__Given instruction__
Rewrite the material below, changing "Click" to "Press" and leaving everything else as it is. Leave the pictures out.
------------------------------------------------------------------------
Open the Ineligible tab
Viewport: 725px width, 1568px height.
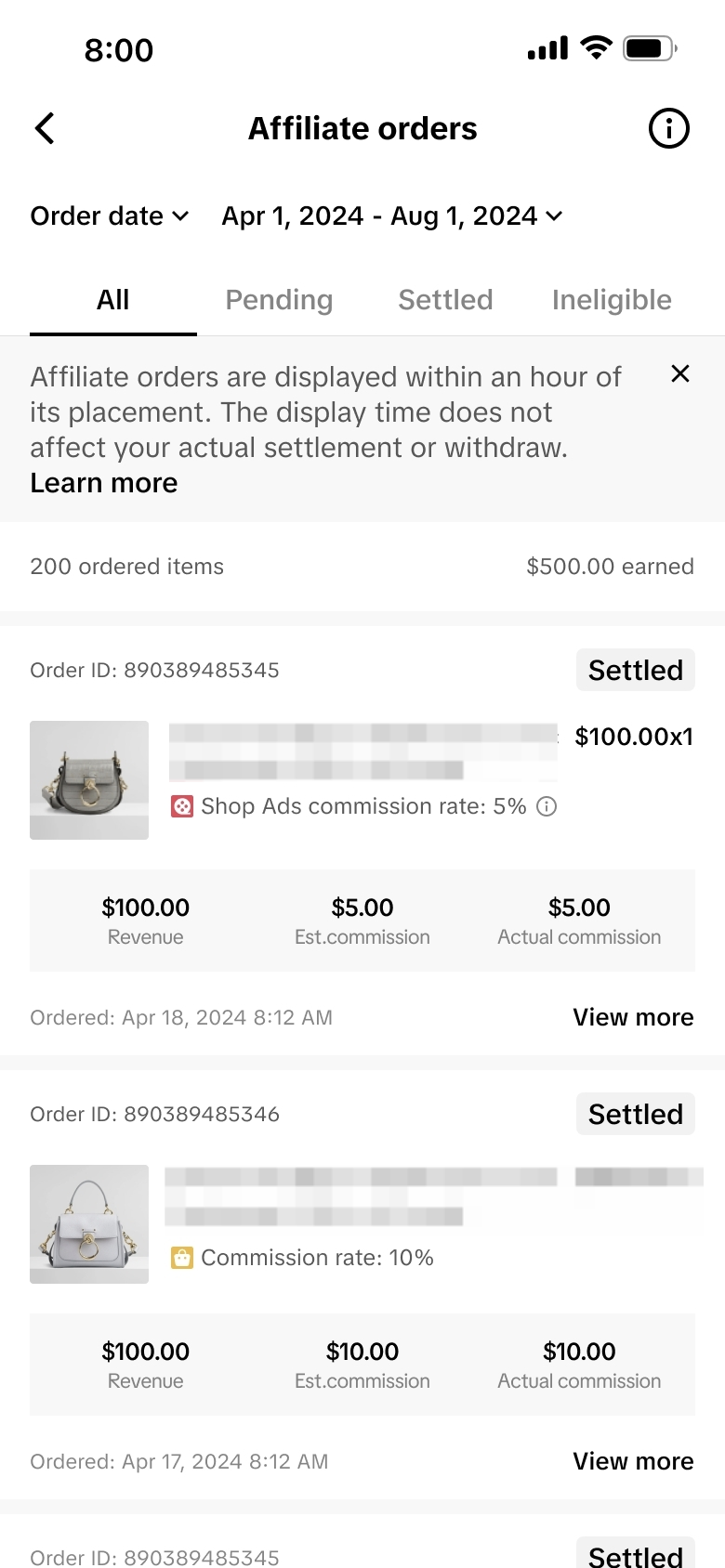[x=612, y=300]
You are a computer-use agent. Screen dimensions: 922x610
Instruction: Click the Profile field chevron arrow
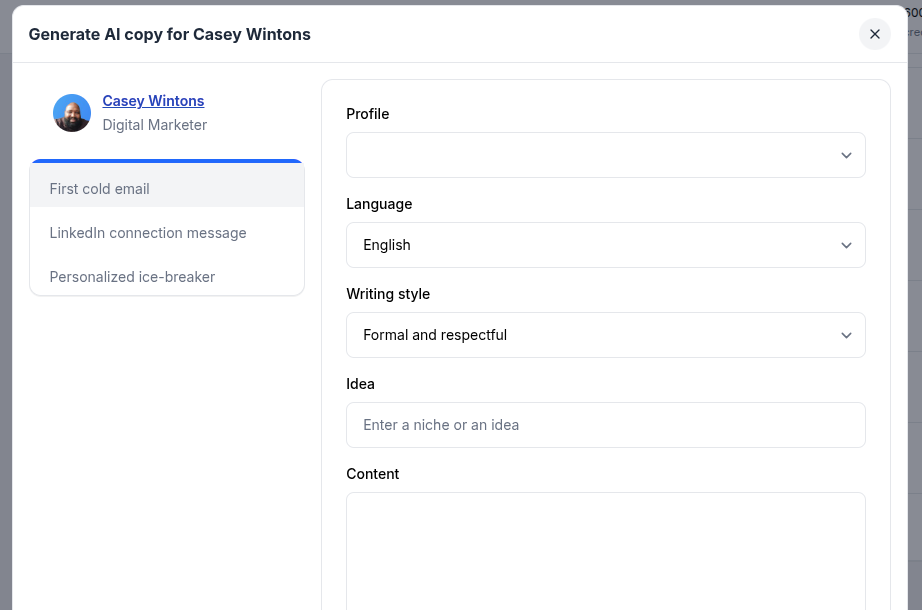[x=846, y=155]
------------------------------------------------------------------------
__Reply__
Open the Ineligible tab
Viewport: 725px width, 1568px height.
[x=612, y=300]
You are a computer-use agent. Screen dimensions: 922x610
Instruction: Press the Profile field chevron arrow
[x=846, y=155]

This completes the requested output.